Live dashboards showing plan and performance

Master data owned and maintained by the business

SAP established as a trusted system of record

The outcome

PDA usage across the supply chain increased from approximately 30% to over 90%. Average time to record material consumption was reduced from three days to real time. Work centre confirmation time was reduced from five days to three hours. Productivity gains were delivered through back-flushing of miscellaneous materials, and spreadsheet-based planning and reporting was significantly reduced.

Omletec established automated manufacturing variance reporting, with monthly review meetings focused on the top 10 variances — creating a data-driven improvement culture that did not exist before. Ownership of master data and recipes was transitioned to business users, supporting continuous refinement and long-term sustainability.

With strong foundations in place, the programme has moved into its second milestone: implementing SAP PM to bring engineering and maintenance into the digital landscape, redesigning the cost centre structure for more granular COGS visibility, and preparing for advanced planning — now significantly de-risked by the earlier visual planning deployment.

Why Omletec

Omletec delivered value not by deploying new technology, but by ensuring existing technology was actually used.
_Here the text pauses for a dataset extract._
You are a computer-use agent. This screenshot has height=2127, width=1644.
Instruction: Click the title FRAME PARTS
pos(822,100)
The difference between "SAP live" and "SAP value" is adoption, discipline, and ownership — and that is where Omletec focuses.

Adoption over deployment

Focused on how people actually work — not on system functionality. If the process doesn't change, the spreadsheet never goes away.

Evidence-based assessment

Full digital baseline built from process walkthroughs, interviews, and shop-floor observation — not assumptions or vendor documentation.
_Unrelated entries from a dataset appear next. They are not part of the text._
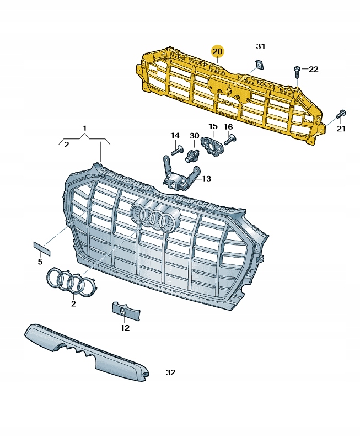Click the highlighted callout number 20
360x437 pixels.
[217, 51]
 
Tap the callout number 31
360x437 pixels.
[261, 46]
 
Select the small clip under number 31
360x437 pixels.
[261, 65]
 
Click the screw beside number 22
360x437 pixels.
[297, 72]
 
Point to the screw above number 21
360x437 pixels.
[341, 114]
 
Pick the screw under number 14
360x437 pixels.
[176, 150]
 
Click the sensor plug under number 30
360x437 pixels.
[192, 154]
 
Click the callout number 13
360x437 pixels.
[207, 178]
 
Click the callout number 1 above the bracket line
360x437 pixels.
[85, 129]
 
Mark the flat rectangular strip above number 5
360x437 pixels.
[42, 249]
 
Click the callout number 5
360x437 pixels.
[40, 262]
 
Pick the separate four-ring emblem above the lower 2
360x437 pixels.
[71, 281]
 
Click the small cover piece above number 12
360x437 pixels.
[126, 312]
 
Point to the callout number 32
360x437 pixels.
[170, 372]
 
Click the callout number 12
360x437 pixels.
[125, 328]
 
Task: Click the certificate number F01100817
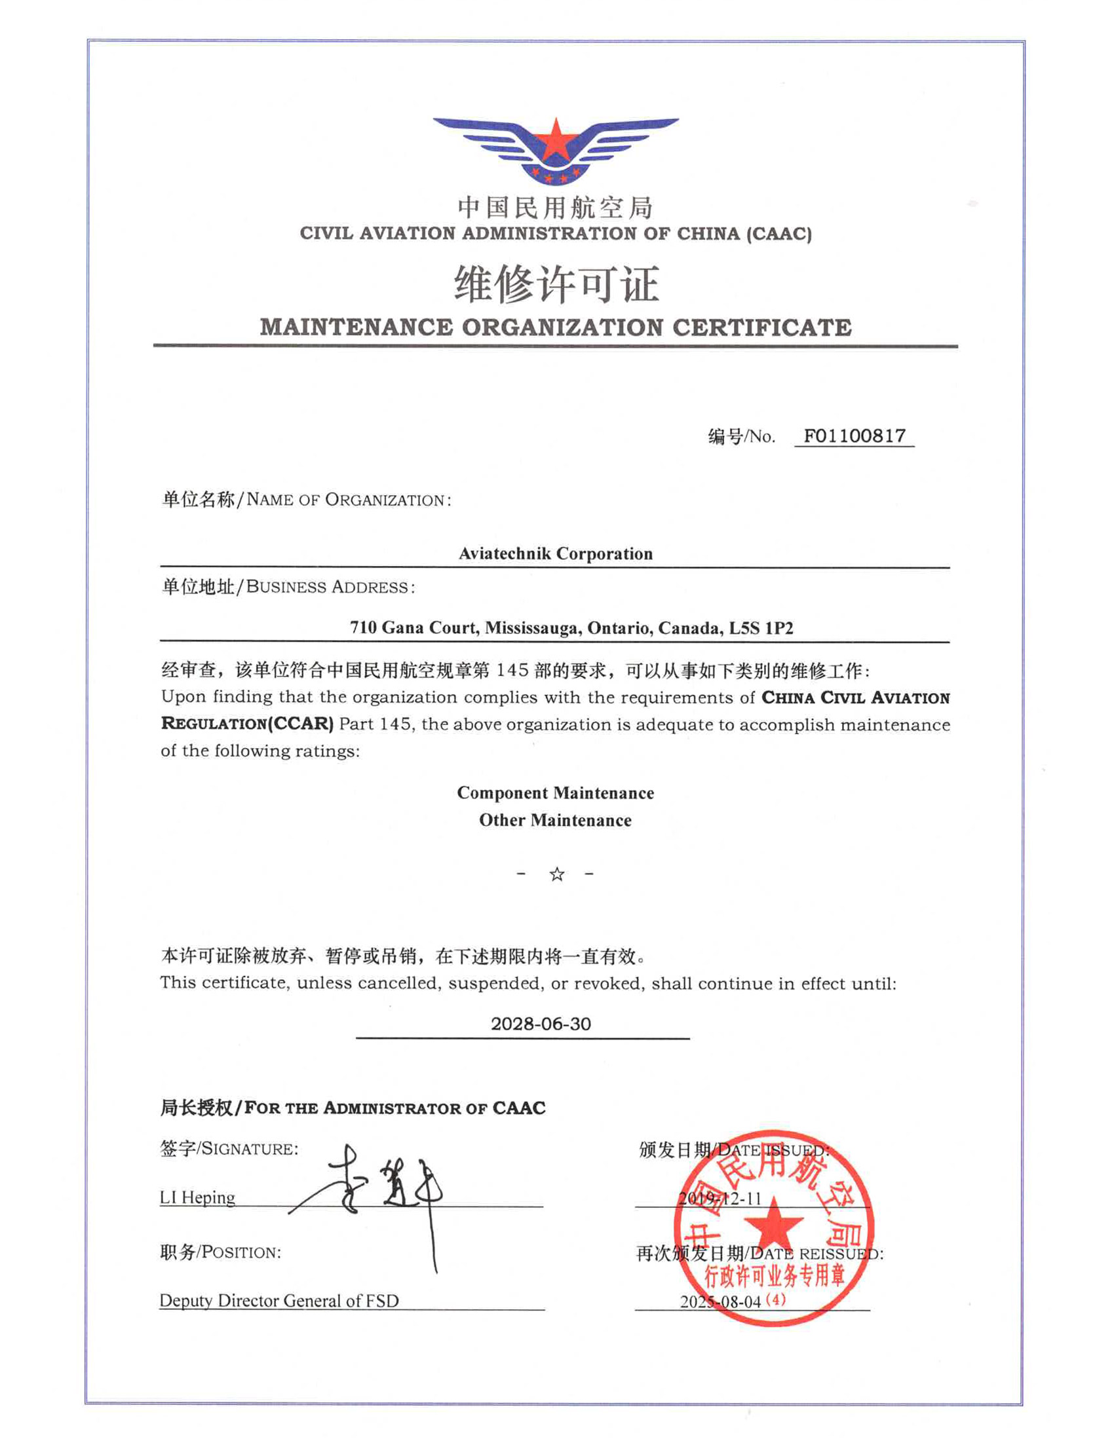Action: pos(854,436)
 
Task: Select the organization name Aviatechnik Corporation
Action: pos(556,553)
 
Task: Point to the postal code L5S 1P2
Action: pos(761,627)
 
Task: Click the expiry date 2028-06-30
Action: pos(541,1024)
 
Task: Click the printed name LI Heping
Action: pos(197,1197)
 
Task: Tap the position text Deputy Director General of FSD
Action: pos(279,1300)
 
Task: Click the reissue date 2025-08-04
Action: pos(720,1301)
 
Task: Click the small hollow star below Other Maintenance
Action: pos(556,874)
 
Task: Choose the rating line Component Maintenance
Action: pos(556,793)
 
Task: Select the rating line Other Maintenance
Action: pos(556,820)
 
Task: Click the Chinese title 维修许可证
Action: pos(556,284)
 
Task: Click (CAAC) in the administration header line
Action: pos(778,234)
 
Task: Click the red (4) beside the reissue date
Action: pos(776,1300)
Phased, sustainable change

Multi-year programme designed around clear milestones, each delivering tangible value before the next phase began.

Manufacturing expertise

Deep knowledge of supply chain, production, and warehouse operations — combined with practical SAP experience in regulated environments.

Going live on SAP is not the finish line — it is the starting point. The organisations that get the most from their ERP investment are the ones that treat adoption as a programme, not an afterthought.